Speedup of the Quantum Adiabatic Algorithm using Delocalization Catalysis

TL;DR

This paper introduces a catalysis-based approach using many-body delocalization to accelerate the quantum adiabatic algorithm, demonstrated through numerical simulations and small-scale quantum computer experiments, with promising scalability.

Contribution

It presents a novel catalysis technique leveraging delocalization to enhance quantum adiabatic algorithms, supported by numerical and experimental evidence.

Findings

Speedup achieved in random-field Ising model ground state search

Speedup correlates with gap amplification near delocalization transition

Experimental verification on small IBM quantum computer

Abstract

We propose a method to speed up the quantum adiabatic algorithm using catalysis by many-body delocalization.

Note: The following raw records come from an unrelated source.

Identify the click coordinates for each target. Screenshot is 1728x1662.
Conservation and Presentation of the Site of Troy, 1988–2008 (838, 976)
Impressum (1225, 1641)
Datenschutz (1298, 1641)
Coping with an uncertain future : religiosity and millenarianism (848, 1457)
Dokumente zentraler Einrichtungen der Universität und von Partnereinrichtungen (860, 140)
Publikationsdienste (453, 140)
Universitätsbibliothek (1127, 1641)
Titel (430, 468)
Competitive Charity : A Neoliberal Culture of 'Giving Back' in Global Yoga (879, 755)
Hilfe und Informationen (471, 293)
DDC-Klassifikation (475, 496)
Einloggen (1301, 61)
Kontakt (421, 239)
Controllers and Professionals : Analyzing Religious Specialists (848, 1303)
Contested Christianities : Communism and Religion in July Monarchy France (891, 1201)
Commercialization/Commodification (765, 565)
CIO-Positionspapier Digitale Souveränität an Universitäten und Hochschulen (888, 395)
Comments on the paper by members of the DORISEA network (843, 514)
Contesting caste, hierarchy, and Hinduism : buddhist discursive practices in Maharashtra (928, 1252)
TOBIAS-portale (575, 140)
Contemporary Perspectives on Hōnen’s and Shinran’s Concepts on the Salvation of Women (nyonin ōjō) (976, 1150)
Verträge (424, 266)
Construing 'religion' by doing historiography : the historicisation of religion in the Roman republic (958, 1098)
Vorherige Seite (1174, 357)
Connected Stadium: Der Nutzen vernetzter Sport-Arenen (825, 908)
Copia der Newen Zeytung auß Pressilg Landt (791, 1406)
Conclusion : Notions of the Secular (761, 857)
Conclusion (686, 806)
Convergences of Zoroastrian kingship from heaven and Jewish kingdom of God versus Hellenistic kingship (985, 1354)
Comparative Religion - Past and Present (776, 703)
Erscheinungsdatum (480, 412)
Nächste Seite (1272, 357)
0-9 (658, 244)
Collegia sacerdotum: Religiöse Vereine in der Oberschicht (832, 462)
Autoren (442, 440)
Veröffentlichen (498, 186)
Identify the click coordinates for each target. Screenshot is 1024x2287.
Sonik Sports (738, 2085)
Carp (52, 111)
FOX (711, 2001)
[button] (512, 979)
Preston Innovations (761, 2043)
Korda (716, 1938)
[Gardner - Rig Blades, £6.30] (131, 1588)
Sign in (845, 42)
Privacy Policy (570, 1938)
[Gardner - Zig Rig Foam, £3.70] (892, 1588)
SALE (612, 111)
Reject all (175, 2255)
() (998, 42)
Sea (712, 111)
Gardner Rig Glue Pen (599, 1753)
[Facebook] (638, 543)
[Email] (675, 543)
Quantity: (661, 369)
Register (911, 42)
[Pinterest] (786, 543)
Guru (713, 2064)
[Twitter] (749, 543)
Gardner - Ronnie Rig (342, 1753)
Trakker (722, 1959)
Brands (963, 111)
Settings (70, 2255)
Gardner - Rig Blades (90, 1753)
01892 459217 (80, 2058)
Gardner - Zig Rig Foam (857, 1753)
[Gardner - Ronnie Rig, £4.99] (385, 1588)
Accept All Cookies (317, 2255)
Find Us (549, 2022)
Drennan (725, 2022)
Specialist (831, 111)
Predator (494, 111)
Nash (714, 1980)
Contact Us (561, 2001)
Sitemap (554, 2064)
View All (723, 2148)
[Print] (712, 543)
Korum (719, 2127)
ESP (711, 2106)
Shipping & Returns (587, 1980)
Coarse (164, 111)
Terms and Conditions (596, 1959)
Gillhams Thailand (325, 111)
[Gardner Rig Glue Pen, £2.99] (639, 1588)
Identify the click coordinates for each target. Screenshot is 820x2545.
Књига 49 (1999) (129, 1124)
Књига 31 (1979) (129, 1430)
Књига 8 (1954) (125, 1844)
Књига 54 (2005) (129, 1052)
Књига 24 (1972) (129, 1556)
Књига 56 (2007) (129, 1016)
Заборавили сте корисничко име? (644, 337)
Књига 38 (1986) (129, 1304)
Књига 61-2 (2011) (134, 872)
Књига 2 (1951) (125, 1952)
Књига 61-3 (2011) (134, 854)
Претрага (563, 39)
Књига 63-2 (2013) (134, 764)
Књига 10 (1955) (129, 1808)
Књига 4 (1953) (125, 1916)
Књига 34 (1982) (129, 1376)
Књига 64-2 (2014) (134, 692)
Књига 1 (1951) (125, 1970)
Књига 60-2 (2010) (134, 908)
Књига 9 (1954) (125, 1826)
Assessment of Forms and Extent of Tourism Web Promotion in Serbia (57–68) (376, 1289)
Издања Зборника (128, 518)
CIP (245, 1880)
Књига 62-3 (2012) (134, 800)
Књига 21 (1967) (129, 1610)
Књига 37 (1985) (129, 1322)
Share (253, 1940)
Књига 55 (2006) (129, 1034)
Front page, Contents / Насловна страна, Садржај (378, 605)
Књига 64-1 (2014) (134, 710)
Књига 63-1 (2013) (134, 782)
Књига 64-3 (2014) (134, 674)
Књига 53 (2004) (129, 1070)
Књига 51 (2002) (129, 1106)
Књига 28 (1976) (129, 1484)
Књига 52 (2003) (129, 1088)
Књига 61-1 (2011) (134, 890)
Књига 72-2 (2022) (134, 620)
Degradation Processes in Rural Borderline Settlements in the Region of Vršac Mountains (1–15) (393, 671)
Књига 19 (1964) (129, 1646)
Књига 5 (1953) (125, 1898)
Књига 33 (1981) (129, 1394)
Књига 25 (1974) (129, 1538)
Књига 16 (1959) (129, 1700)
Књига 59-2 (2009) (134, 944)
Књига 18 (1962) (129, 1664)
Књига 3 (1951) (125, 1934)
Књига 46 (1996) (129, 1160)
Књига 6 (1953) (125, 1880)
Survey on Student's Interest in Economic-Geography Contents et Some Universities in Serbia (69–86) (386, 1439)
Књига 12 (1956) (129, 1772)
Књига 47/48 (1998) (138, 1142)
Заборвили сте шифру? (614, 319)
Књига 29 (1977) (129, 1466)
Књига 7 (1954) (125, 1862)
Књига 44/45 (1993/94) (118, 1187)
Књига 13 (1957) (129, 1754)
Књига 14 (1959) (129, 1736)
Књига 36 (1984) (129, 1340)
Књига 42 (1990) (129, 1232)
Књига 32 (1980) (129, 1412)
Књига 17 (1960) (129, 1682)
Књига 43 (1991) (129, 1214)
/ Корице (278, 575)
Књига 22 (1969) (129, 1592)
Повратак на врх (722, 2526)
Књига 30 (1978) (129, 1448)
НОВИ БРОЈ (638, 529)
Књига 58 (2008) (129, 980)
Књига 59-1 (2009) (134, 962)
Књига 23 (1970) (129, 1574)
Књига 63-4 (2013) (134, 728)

This is applied to random-field antiferromagnetic Ising spin models. The algorithm is catalyzed in such a way that the evolution approximates a Heisenberg model in the middle of its course, and the model is in a delocalized phase. We show numerically that we can speed up the standard algorithm for finding the ground state of the random-field Ising model using this idea. We also demonstrate that the speedup is due to gap amplification, even though the underlying model is not frustration-free. The crossover to speedup occurs at roughly the value of the interaction which is known to be the critical one for the delocalization transition. We also calculate the participation ratio and entanglement entropy as a function of time: their time dependencies indicate that the system is exploring more states and that they are more entangled than when there is no catalyst. Together, all these pieces of evidence demonstrate that the speedup is related to delocalization. Even though only relatively small systems can be investigated, the evidence suggests that the scaling of the method with system size is favorable. Our method is illustrated by experimental results from a small online IBM quantum computer, showing how to verify the method in future as such machines improve. The cost of the catalytic method compared to the standard algorithm is only a constant factor.